(RECORDS FOR THIS EXERCISE Opens)
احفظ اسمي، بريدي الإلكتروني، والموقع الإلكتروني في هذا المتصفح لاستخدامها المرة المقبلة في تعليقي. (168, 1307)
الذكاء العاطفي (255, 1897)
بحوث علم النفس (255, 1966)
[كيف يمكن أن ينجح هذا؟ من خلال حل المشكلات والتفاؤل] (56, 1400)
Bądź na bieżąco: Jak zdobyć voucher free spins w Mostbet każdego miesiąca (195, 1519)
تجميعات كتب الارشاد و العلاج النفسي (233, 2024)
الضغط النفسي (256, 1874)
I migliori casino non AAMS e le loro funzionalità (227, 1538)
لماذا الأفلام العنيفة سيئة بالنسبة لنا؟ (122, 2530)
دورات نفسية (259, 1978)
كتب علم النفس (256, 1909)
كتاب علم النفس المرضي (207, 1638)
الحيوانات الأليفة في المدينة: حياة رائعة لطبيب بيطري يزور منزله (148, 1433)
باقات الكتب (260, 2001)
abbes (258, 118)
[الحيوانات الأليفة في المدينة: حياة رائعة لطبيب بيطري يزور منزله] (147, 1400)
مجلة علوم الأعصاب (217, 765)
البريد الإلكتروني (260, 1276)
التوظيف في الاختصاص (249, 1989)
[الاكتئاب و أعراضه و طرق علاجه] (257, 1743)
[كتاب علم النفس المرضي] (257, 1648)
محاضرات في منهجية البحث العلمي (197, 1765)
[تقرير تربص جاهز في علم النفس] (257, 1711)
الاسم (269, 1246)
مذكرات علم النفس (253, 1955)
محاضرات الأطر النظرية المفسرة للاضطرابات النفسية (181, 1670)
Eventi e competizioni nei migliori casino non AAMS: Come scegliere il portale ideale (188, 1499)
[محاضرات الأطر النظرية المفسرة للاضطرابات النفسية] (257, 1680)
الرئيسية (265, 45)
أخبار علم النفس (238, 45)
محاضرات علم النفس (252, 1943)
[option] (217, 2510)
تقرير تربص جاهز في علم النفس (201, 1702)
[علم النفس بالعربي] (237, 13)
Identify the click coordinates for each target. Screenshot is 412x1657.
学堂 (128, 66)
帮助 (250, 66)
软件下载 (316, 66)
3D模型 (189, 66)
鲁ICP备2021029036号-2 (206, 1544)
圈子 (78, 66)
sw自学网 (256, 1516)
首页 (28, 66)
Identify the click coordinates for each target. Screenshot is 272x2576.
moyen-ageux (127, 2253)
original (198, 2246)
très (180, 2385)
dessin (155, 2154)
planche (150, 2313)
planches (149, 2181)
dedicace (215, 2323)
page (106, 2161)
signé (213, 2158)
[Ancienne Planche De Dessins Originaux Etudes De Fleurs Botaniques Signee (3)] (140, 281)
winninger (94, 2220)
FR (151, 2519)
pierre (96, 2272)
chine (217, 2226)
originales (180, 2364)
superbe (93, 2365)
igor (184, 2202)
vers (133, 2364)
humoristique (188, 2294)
(RECORDS FOR THIS EXERCISE Closes)
## ACTIVITY
Please give an exact copy of the lines above, beginning with the line containing "محاضرات الأطر النظرية المفسرة للاضطرابات النفسية (181, 1670)" and running through the line containing "[option] (217, 2510)", and of no other lines.

## ANSWER SPACE
محاضرات الأطر النظرية المفسرة للاضطرابات النفسية (181, 1670)
Eventi e competizioni nei migliori casino non AAMS: Come scegliere il portale ideale (188, 1499)
[محاضرات الأطر النظرية المفسرة للاضطرابات النفسية] (257, 1680)
الرئيسية (265, 45)
أخبار علم النفس (238, 45)
محاضرات علم النفس (252, 1943)
[option] (217, 2510)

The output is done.